A System-Level Semantics
Dan R. Ghica, Nikos Tzevelekos

TL;DR
This paper introduces a novel game semantics model for a C-like language where the Opponent has omnipotence but limited knowledge, combining operational and game semantics to analyze system-level attacks and preserve language equivalences.
Contribution
It proposes a new semantic framework with an epistemic restriction, enabling analysis of system attacks and maintaining language equivalences in a simplified, combined semantics.
Findings
Semantic model captures system-level attack traces.
Secrets in Proponent preserve language equivalences.
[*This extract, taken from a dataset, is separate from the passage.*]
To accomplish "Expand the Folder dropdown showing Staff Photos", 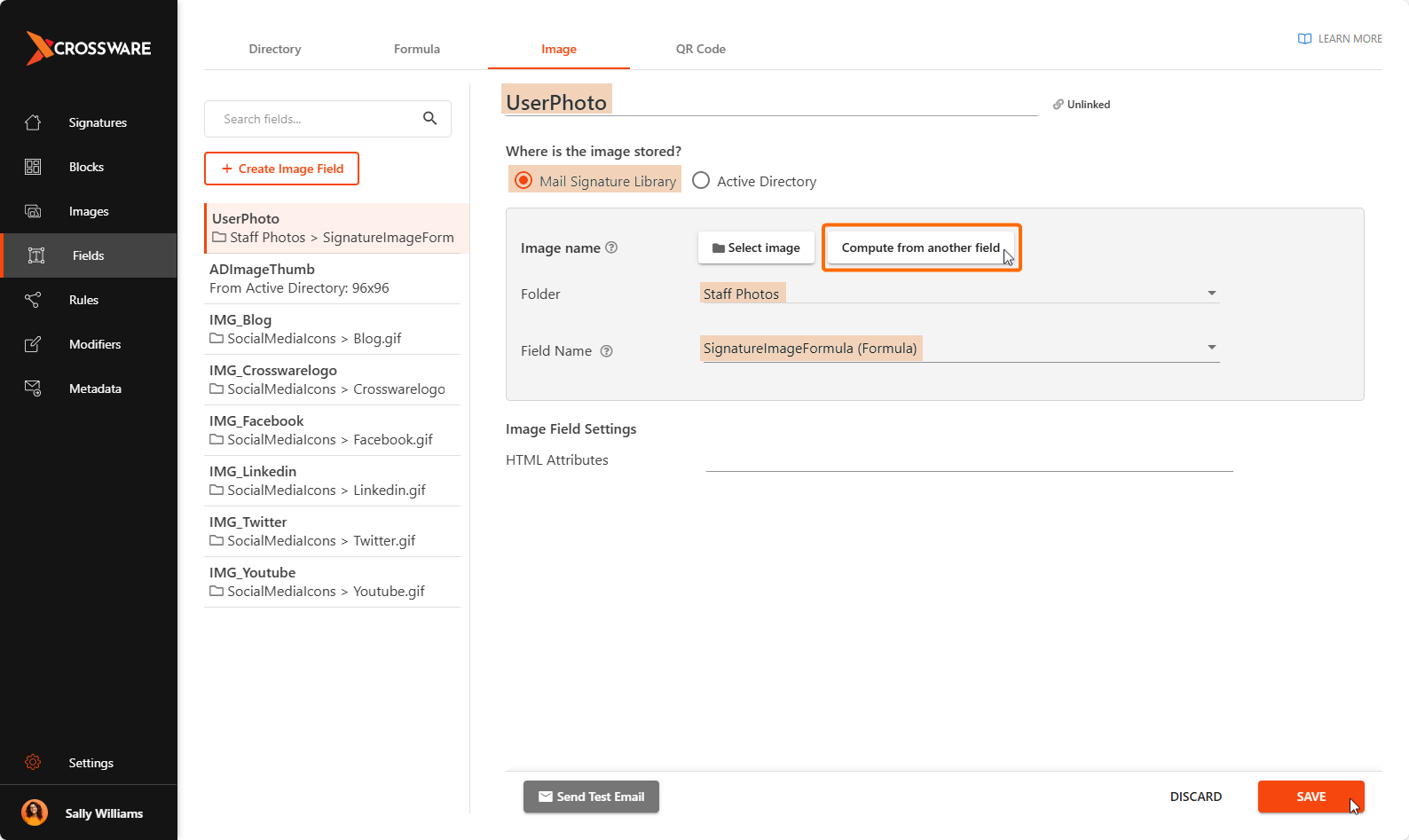I will [1211, 294].
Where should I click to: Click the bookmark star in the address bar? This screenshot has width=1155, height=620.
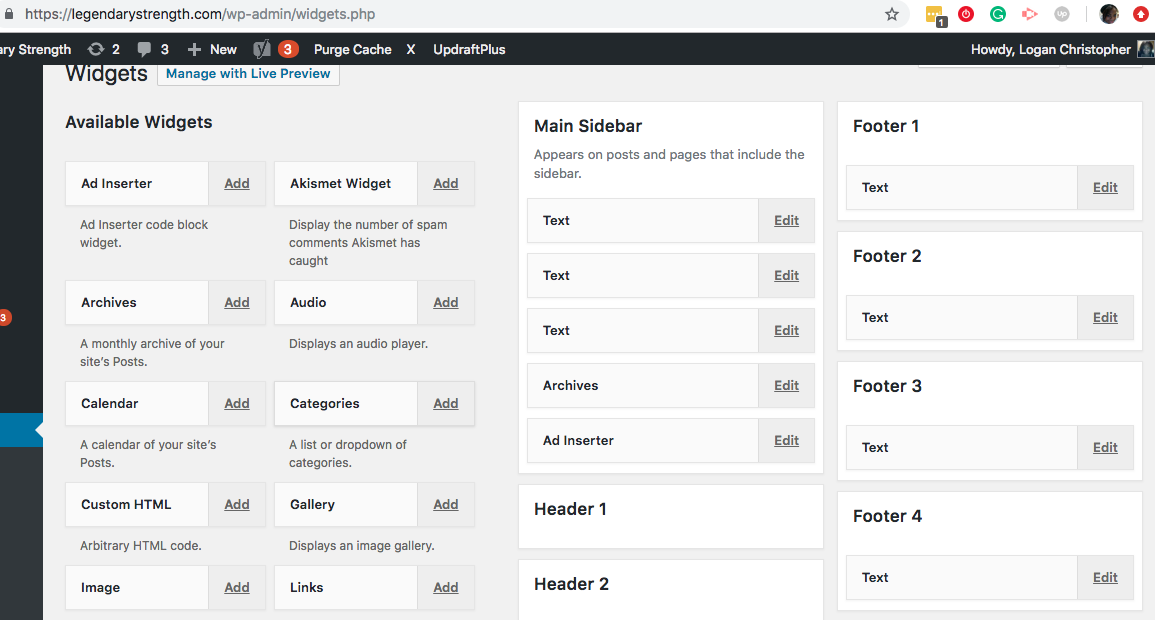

Combines operational and game semantics effectively.
Abstract
Game semantics is a trace-like denotational semantics for programming languages where the notion of legal observable behaviour of a term is defined combinatorially, by means of rules of a game between the term (the "Proponent") and its context (the "Opponent"). In general, the richer the computational features a language has, the less constrained the rules of the semantic game. In this paper we consider the consequences of taking this relaxation of rules to the limit, by granting the Opponent omnipotence, that is, permission to play any move without combinatorial restrictions. However, we impose an epistemic restriction by not granting Opponent omniscience, so that Proponent can have undisclosed secret moves. We introduce a basic C-like programming language and we define such a semantic model for it. We argue that the resulting semantics is an appealingly simple combination of…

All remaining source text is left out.